• [Brano scelto]:

_ _ _ _

Trentadue tracce, due cd. Gianna Nannini è arrivata come ospite di punta della seconda giornata del Medimex di Bari per presentare in anteprima nazionale il suo nuovo album, “HitStory”, una raccolta dei suoi più grandi successi, in uscita il 6 novembre.

Un’occasione, quest’album, per ripercorrere tutte le tappe di una lunga carriera che con questo lavoro antologico mette un punto e si prepara a una svolta: Gianna Nannini è già al lavoro sul prossimo album di inediti che, annuncia “è frutto di una ricerca nuova. Sarà meno rock, forse, perché la musica è più scarna rispetto al passato e si sente di più la voce. Avrà un’impronta acustica e mediterranea, con testi che mi piace definire blues perché sono molto diretti”.

Intanto, però, c’è un album con un packaging accattivante che contiene un pezzo di storia della musica italiana. Contiene brani come “Fotoromanza”, “Bello e impossibile” e “America”, ma anche cover come “Amandoti” e “Ciao Amore ciao”. E ci sono pure alcuni inediti che già girano in radio. All’interno – per gli appassionati – c’è il “Giocagianna”, un gioco dell’oca disegnato sulla forma del Terzo Paradiso di Michelangelo Pistoletto, in cui ogni casella corrisponde a una foto della Nannini ed è abbinata a un suo ricordo.

_ _ _ _

• [Materiale fornito]:
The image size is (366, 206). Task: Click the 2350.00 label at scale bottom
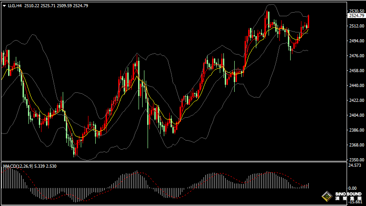[x=356, y=160]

_ _ _ _

Elenca tutti i titoli di canzoni che, secondo il testo sulla raccolta "HitStory" di Gianna Nannini, sono contenute nell'album.

"Fotoromanza", "Bello e impossibile", "America", "Amandoti", "Ciao Amore ciao"